Spring Fruits and Vegetables
Spring has sprung! Farmers markets are popping up everywhere, and the freshest fruit and vegetable recipesare flooding magazine covers. Although it’s important to always follow a healthy diet packed with fruits and vegetables throughout the year, spotting the fresh fruits and vegetables on the farmers market stands in the middle of the season really draws our attention. Whether you buy your fruit and vegetables at the supermarket or at a farmers market, how do you know what the healthiest options are?
The Environmental Working Group (EWG) has created a “Dirty Dozen” list that lists foods with the highest amounts of residues and pesticides. Some of the “Dirty Dozen” foods include apples, grapes, strawberries, celery, cucumbers, spinach, peaches, sweet bell peppers, imported nectarines, cherry tomatoes, imported snap peas and potatoes. The produce with lowest amounts of pesticides and residues are identified as “The Clean Fifteen,” and include avocados, sweet corn, pineapples, sweet peas, asparagus, mangos and kiwis.

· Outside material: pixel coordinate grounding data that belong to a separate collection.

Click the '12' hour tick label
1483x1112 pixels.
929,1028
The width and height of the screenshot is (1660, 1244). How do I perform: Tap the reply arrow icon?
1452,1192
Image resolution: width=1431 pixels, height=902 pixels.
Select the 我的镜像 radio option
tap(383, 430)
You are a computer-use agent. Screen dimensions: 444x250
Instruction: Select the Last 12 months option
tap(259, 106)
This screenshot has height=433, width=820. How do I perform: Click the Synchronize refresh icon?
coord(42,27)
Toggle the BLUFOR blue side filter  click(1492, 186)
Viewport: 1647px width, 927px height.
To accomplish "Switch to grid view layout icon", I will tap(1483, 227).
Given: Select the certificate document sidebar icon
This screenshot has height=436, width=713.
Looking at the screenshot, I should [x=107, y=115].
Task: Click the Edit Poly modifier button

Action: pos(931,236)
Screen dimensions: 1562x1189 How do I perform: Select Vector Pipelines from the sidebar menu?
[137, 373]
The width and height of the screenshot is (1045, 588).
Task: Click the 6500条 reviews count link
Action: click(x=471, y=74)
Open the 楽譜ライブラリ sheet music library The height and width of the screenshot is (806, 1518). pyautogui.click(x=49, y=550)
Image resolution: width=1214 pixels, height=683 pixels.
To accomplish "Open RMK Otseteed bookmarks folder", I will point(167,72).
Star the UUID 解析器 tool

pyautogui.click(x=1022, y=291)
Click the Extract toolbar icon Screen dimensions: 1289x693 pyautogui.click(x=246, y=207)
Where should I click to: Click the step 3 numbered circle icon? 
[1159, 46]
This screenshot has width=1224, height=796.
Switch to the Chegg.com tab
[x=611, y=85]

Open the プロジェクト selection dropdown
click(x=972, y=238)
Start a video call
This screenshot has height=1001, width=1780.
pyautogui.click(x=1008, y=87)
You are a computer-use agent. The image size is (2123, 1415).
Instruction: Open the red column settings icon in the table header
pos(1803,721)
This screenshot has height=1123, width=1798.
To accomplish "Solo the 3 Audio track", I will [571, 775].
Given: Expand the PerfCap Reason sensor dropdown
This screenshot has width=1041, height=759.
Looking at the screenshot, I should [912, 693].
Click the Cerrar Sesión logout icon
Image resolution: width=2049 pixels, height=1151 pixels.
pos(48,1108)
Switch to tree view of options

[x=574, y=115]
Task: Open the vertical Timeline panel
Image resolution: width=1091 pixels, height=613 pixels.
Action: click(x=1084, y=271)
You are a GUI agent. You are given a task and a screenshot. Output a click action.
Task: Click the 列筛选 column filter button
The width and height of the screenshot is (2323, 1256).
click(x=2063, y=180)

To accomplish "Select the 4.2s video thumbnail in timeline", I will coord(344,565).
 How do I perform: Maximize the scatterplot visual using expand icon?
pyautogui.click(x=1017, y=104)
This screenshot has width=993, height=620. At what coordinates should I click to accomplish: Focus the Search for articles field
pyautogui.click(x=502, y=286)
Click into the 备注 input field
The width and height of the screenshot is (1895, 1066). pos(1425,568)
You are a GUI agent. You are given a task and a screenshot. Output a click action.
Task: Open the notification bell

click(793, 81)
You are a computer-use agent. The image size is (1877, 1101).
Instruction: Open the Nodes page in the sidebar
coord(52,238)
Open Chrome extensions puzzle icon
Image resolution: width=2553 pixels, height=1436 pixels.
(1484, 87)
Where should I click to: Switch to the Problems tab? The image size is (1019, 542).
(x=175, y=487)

If your goal is to find the freshest and most naturally grown food to support a healthy diet, eating organic could be the way to go. By purchasing ingredients from local farmers whose fruits and vegetables are not genetically modified, you are not only supporting your local farmer, but are also choosing the best possible ingredients for your body.
To find your local farmers market, click here.
Provided below is nutritional information and recipes for two of the “cleanest” spring ingredients:
• Mango: 1 cup, sliced: 107 calories, 0g fat, 28g carbohydrates, 3g fiber, 1g protein
Halibut with Mango Salsa
Ingredients: 4 ounces grilled halibut (or other flaky white fish), 1/3 cup chopped mango, 1 tablespoon diced red onion, 1 tablespoon cilantro, 1 tablespoon red bell pepper, 1 tablespoon canned green chilies.
Instructions: Mix mango, onion, cilantro, bell pepper, and chilies together. Top the fish with the mixture.
• Avocado: 324 calories, 29g fat, 17g carbohydrates, 13g fiber, 4g protein
Strawberry, Melon & Avocado Salad
Ingredients: 1/4 cup honey, 2 tablespoons sherry vinegar, 2 tablespoons finely chopped fresh mint, 1/4 teaspoon freshly ground pepper, Pinch of salt, 4 cups baby spinach, 1 small avocado (4-5 ounces) that is peeled, pitted and cut into 16 slices, 16 thin slices cantaloupe (about 1/2 small cantaloupe) with the rind removed, 1 1/2 cups of sliced strawberries, 2 teaspoons of toasted sesame seeds.
Instructions: Whisk honey, vinegar, mint, pepper and salt in a small bowl. Divide spinach among 4 salad plates. Arrange alternating slices of avocado and cantaloupe in a fan on top of the spinach. Top each salad with strawberries, drizzle with dressing and sprinkle with sesame seeds.